Ho, comrades mine!
What is your pleasure?
What business fine
Or mirthful measure?
Lo, Venus toward our crew advancing,
A choir of Dryads round her dancing!
Good fellows you!
The time is jolly!
Earth springs anew,
Bans melancholy;
Bid long farewell to winter weather!
Let lads and maids be blithe together.
Dame Venus spurns
Her brother Ocean;
To Bacchus turns;
No colder potion
Deserves her godhead's approbation;
On sober souls she pours damnation.
Let then this band,
Imbued with learning,
By Venus stand,
Her wages earning!
Laymen we spurn from our alliance,
Like brutes to art deaf, dumb to science.
Two gods alone
We serve and mate with;
One law we own,
Nor hold debate with:
Who lives the goodly student fashion
Must love and win love back with passion!
Among drinking-songs of the best period in this literature may be reckoned two disputations between water and wine.
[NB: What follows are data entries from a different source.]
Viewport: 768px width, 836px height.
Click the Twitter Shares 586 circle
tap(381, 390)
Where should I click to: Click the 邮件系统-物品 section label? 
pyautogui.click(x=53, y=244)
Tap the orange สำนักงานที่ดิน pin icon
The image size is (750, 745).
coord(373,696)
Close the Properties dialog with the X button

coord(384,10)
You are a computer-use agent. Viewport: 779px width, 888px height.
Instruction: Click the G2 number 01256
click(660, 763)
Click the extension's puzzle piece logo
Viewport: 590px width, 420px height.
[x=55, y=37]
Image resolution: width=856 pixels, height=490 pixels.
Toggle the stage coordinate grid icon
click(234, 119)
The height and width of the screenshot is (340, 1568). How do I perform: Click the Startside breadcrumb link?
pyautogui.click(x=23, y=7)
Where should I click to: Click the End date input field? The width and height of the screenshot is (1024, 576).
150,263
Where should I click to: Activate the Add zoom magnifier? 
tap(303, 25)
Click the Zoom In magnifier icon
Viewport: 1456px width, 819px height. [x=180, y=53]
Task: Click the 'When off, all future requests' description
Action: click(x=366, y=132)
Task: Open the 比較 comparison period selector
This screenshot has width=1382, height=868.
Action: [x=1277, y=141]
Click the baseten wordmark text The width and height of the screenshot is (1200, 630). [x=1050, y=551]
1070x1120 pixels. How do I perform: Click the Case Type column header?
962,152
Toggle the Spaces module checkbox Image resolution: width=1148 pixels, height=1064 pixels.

In the one, Thetis defends herself against Lyaeus, and the poet assists in vision at their contest. The scene is appropriately laid in the third sphere, the pleasant heaven of Venus. The other, which on the whole appears to me preferable, and which I have therefore chosen for translation, begins and ends with the sound axiom that water and wine ought never to be mixed. It is manifest that the poet reserves the honour of the day for wine, though his arguments are fair to both sides. The final point, which breaks the case of water down and determines her utter confusion, is curious, since it shows that people in the Middle Ages were fully alive to the perils of sewage-contaminated wells.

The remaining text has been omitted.